(From Pope Francis's homily at his inaugural Mass - full text here.)
Immediately after the inaugural Mass Facebook and Twitter were bursting with video clips, comments and extracts from the homily. So many commented on the pope's repeated use of the word "tenderness", adding how rarely they heard it, in general as well as specifically in Catholicism. I read all this with some surprise, because for me the word was not rare - far from it. It's a word we RSCJ often use when describing the love of the Heart of Jesus, and how we ourselves aim to love. It's in our Constitutions, in letters and conferences from our Superior General... it's definitely in this blog, and I realise I used it recently when writing a short article on the Sacred Heart. I have typed the word naturally, easily, aware of its power and meaning for me, but hitherto unaware of its rarity for others.
As the Pope said, tenderness springs from strength and capacity, but I believe there is an extra quality and depth which can only come from a heart which has experienced its own vulnerability and pain. Our experience of being "tenderised" can strengthen us, and also help us become more tender in our loving. Our prime example in this is the Heart of Jesus; a Heart which has come through pain and powerlessness, and is supremely strong and tender in its loving. This is what we RSCJ have pledged to make known: as it says in our Constitutions In a world where so often love is exploited and devalued, and many human relationships are scarred by deep wounds, we seek to reveal the strength and tenderness of Jesus' love for each one.
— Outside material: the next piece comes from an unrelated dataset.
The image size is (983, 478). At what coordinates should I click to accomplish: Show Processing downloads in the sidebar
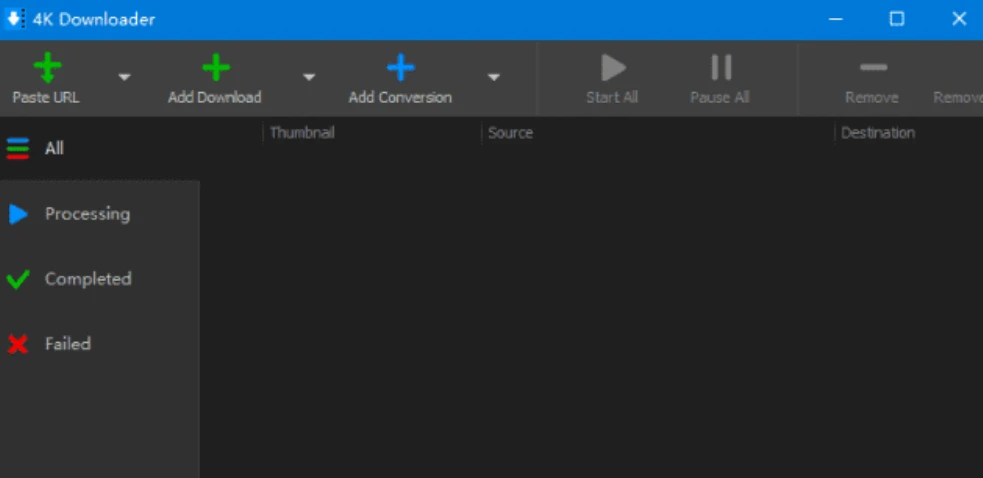[87, 214]
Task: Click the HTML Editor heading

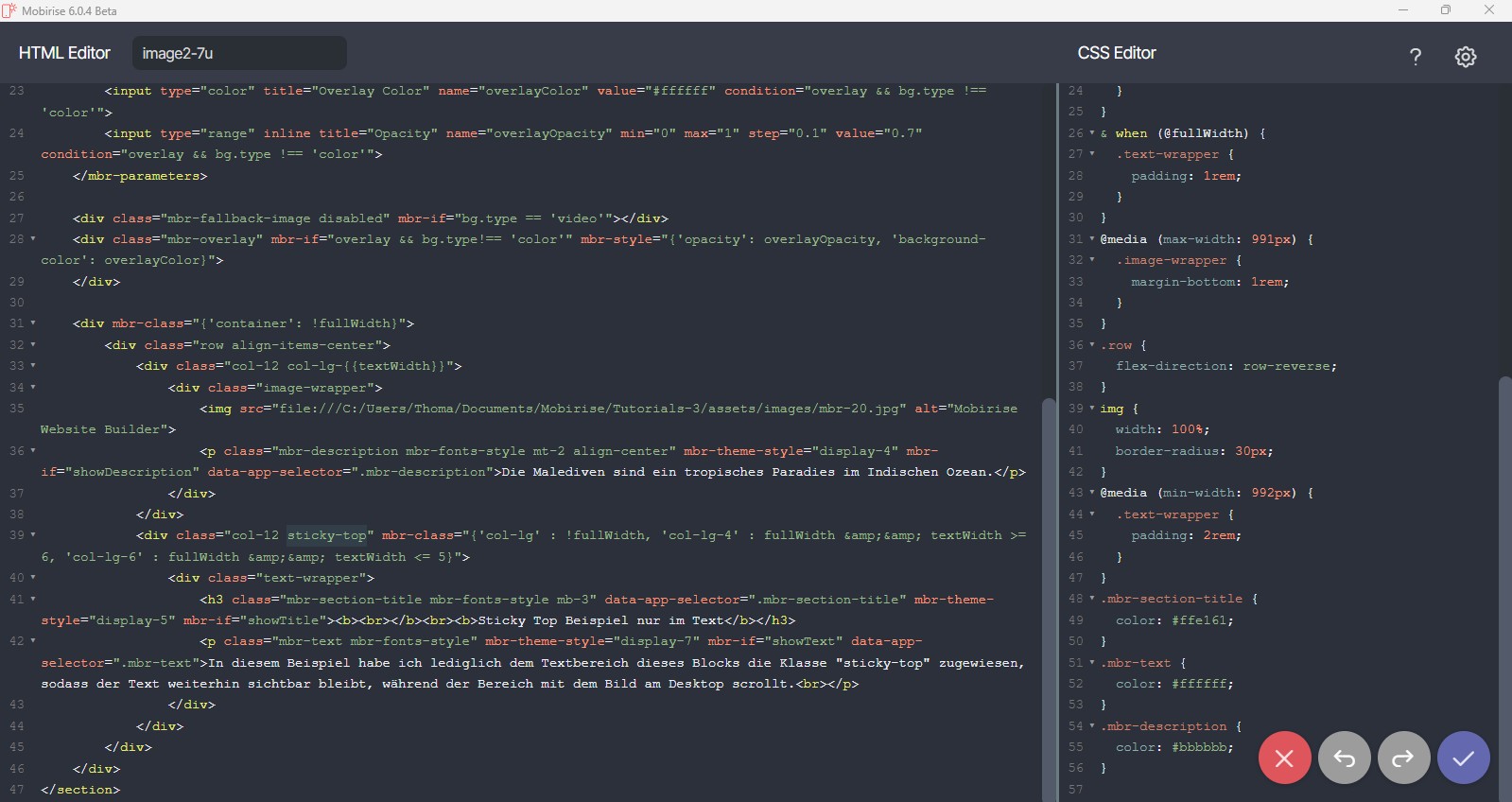Action: coord(64,53)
And may we all live what the Pope prayed for himself: to open [our] arms to protect all of God’s people and embrace with tender affection the whole of humanity, especially the poorest, the weakest, the least important, those whom Matthew lists in the final judgment on love: the hungry, the thirsty, the stranger, the naked, the sick and those in prison (cf. Mt 25:31-46). Only those who serve with love are able to protect!